There are a number of ways to raise capital to fund research of a new business idea, develop a new environmental technology or to grow an existing pollution prevention business. An often overlooked source is research and development (R&D) funding offered by the three levels of government. There are bureaucratic hurdles to jump, but the reward of seed money to support your technology or company may make the application process worth the effort.
Technology Partnerships Canada
Technology Partnerships Canada (TPC) is a funding program that is specifically designed to provide risk capital to the private sector. Of importance to the environmental industry, TPC also has a mandate to encourage the development of SMEs with an environmental strategy, including innovative technologies, sustainable energy alternatives, and pollution prevention, abatement and remediation.
The investment plan targets an average sharing ratio of not more than 33 per cent (with typical project sharing ratios ranging between 25 per cent and 30 per cent). TPC will share risk and rewards with private sector partners. Any upside in financial returns will be managed so that all repayment of funds gets recycled back into TPC coffers.
TPC’s investments are expanded through the program’s partnerships with other federal innovation initiatives (e.g. the Technology Early Action Measures), with other levels of government, and with the private sector to maximize investment in key sustainable technologies.
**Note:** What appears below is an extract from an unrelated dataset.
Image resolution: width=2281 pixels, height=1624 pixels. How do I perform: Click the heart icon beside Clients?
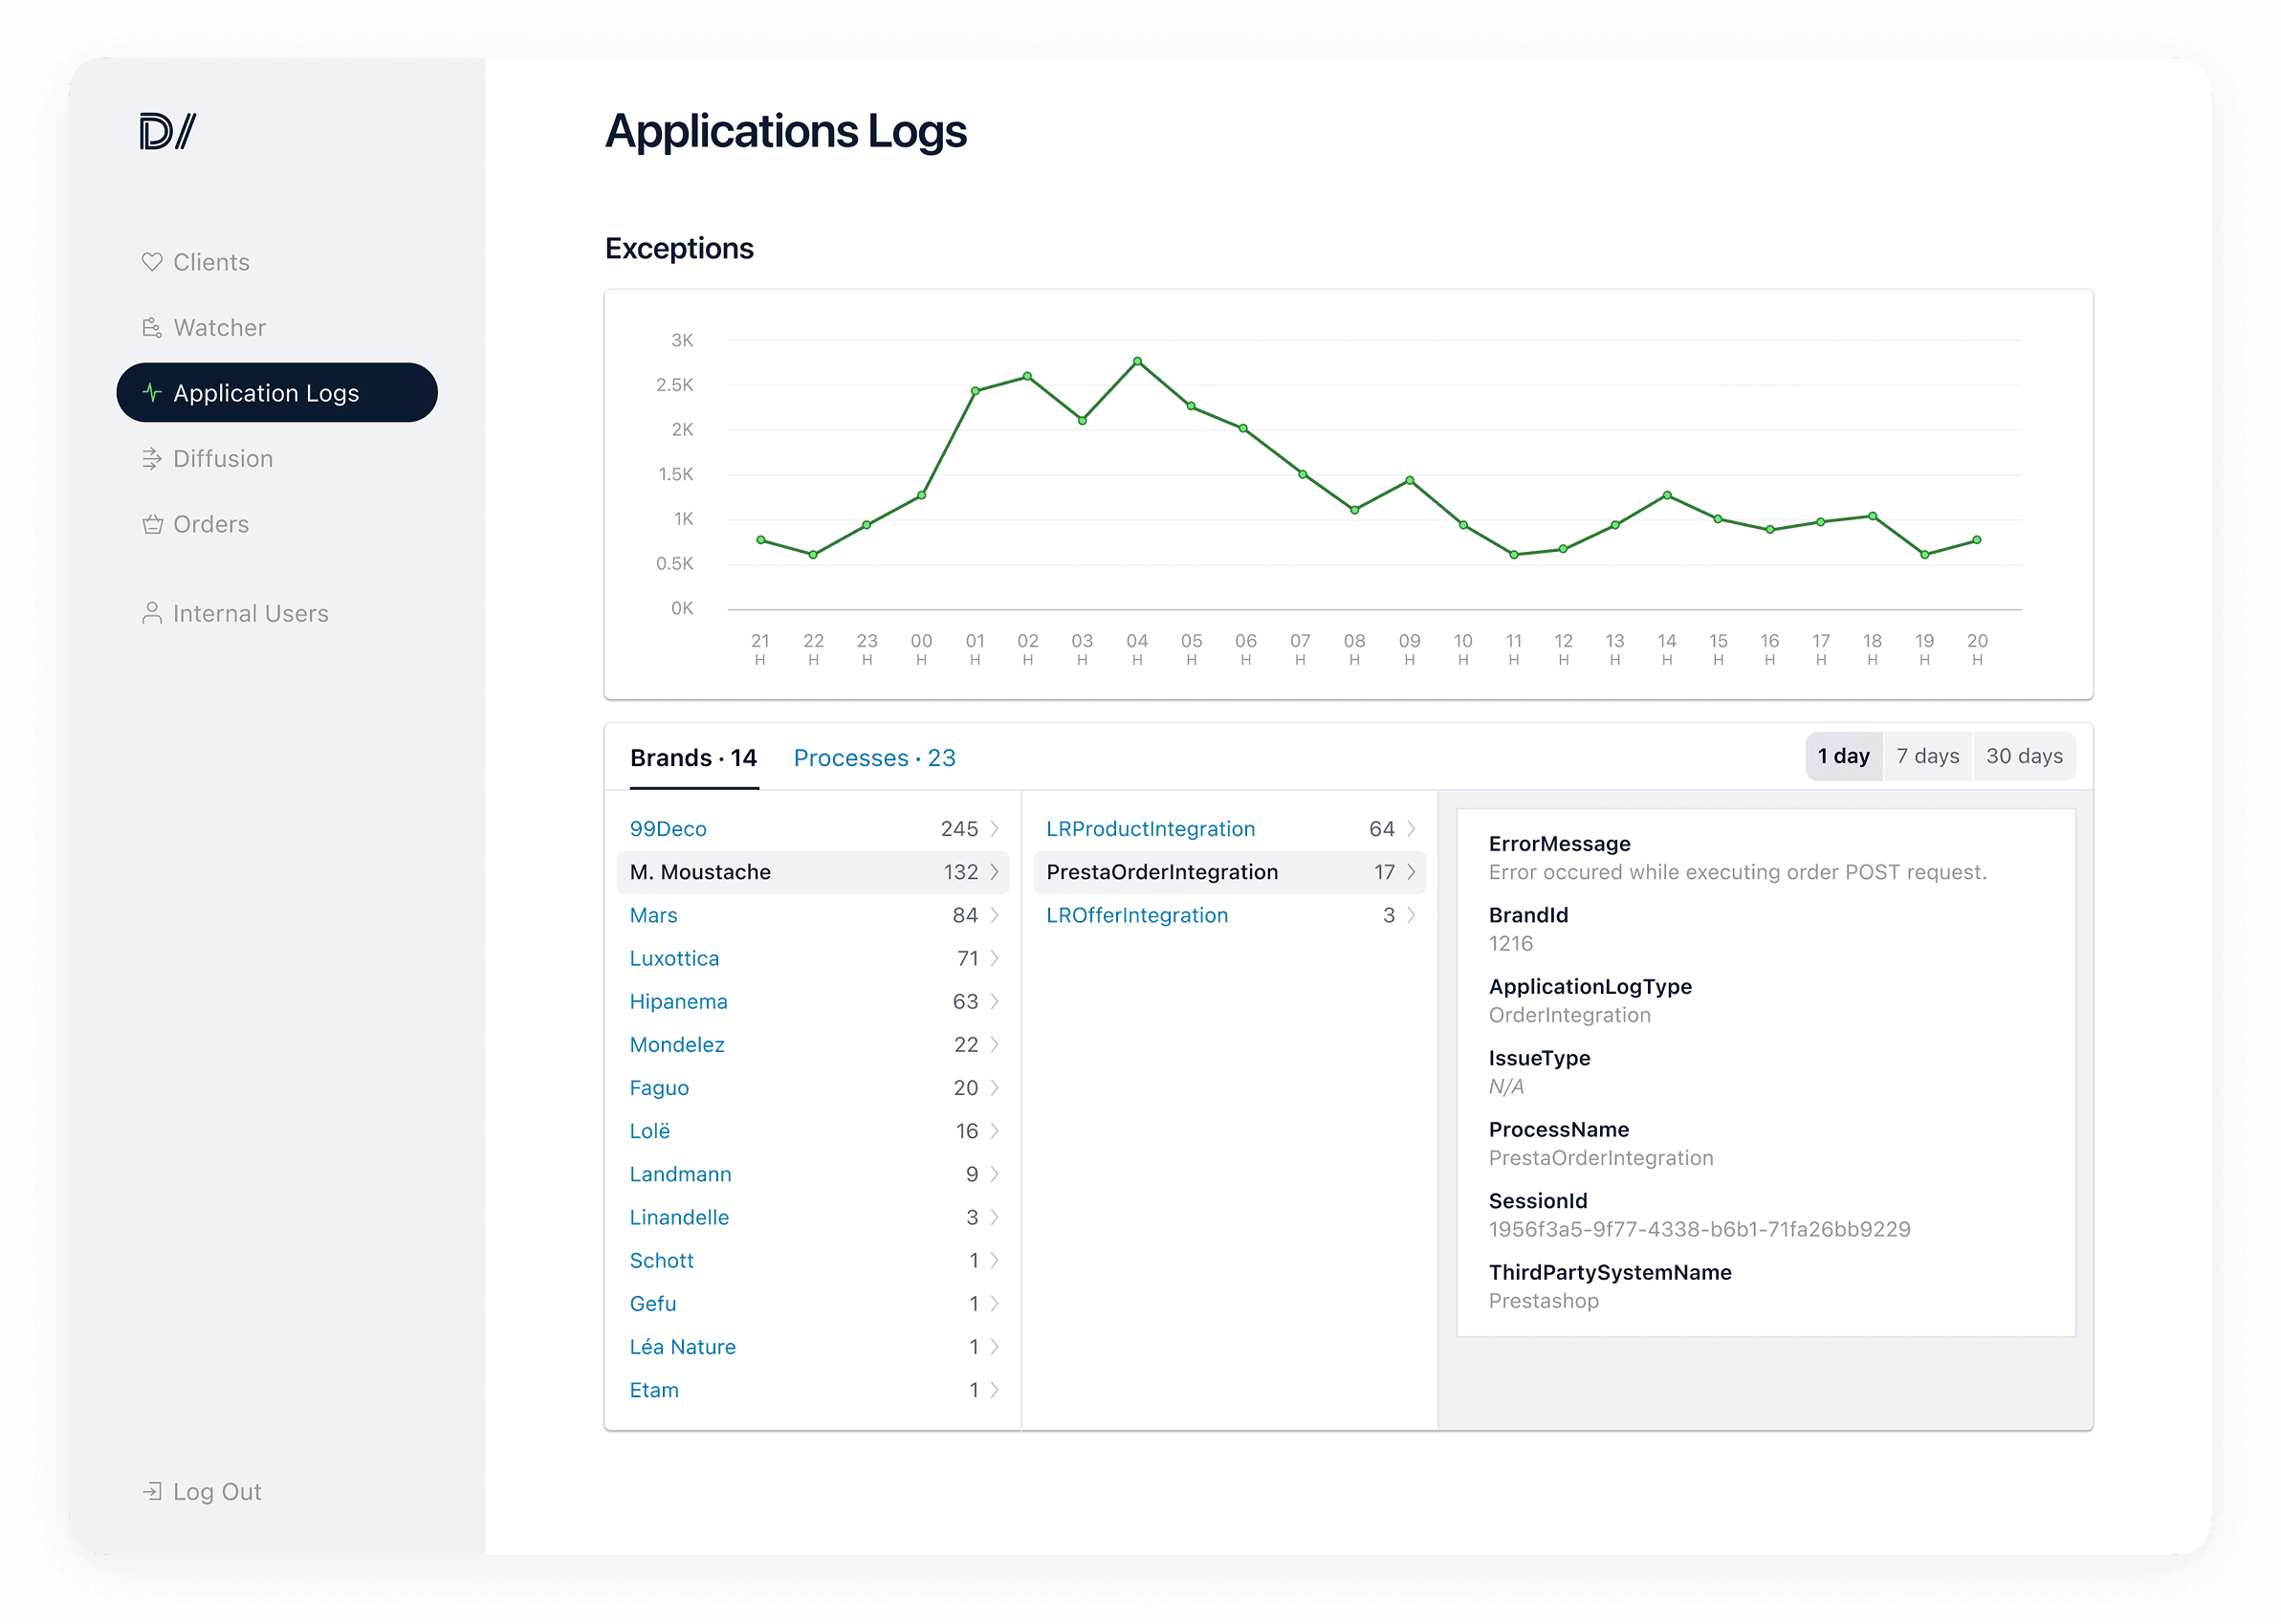(x=152, y=262)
As of March 31, 2003, TPC’s portfolio includes 69 investments in environmental technologies totaling $402,069. This total includes National Research Council’s Industrial Research Assistance Program (IRAP) in partnership with Technology Partnerships Canada.
The Climate Change Action Fund (CCAF) is focused on technology that reduces greenhouse gas (GHG) emissions. Established in 1998 by the federal government, the fund is designed to help Canada meet its commitments under the Kyoto Protocol.
The fund is intended to support early actions to reduce GHG emissions and to increase understanding of the impact, the cost and the benefits of the Protocol’s implementation and the various implementation options open to Canada. The current CCAF stands at $50-million a year.
Generally, the bigger and more industrialized the province, the greater the likelihood that there is funding available for the environmental enterprise. In Alberta, there are two main sources of funding: the Alberta Science and Research Investment Program and the Alberta Energy Research Institute. In Atlantic Canada, environmental businesses can obtain access to capital for start-up or growth through the Atlantic Innovation Fund administered by the Atlantic Canada Opportunities Agency.
British Columbia has the Sustainable Environment Fund, which is dedicated to supporting provincial environmental protection and renewal initiatives. It was created to assist in directing money collected through environmental levies and waste permit fees toward a variety of provincial environmental protection programs.
Quebec has several funding sources for environmental R&D. These include: the Environmental Priority Assistance Fund, the Government Science and Technology Fund, and the Sustainable Development Fund.
Ontario’s main funding source for the development of environmental technologies is the Ontario Innovation Trust (IOT) administered by the Ministry of Enterprise, Opportunity and Investment. With more than $1-billion endowed from the province, the OIT helps support the capital costs of research for Ontario’s universities, community colleges, hospitals, and research institutes. Since it was established in 1999, OIT has committed $626-million to 657 projects.
In addition, the Ontario Centers of Excellence (OCE) program aims to strengthen research linkages between academia and industry. Of relevance to the environmental business community is the Centre for Research in Earth and Space Technology (CRESTech). CRESTech delivers research excellence to Canada’s environmental, resource management and aeronautical sectors.
The Green Municipal Investment Fund (GMIF) promotes environmental technologies to assist municipalities. GMIF supports initiatives that explore new technologies and best practices for energy, building, water, waste, and transportation projects through funds and/or donations in kind.
These articles are based on public sources deemed to be accurate. These articles are designed for information purposes and are not intended as a recommendation of the companies discussed. Individuals looking to invest in this sector should consult an investment advisor before proceeding.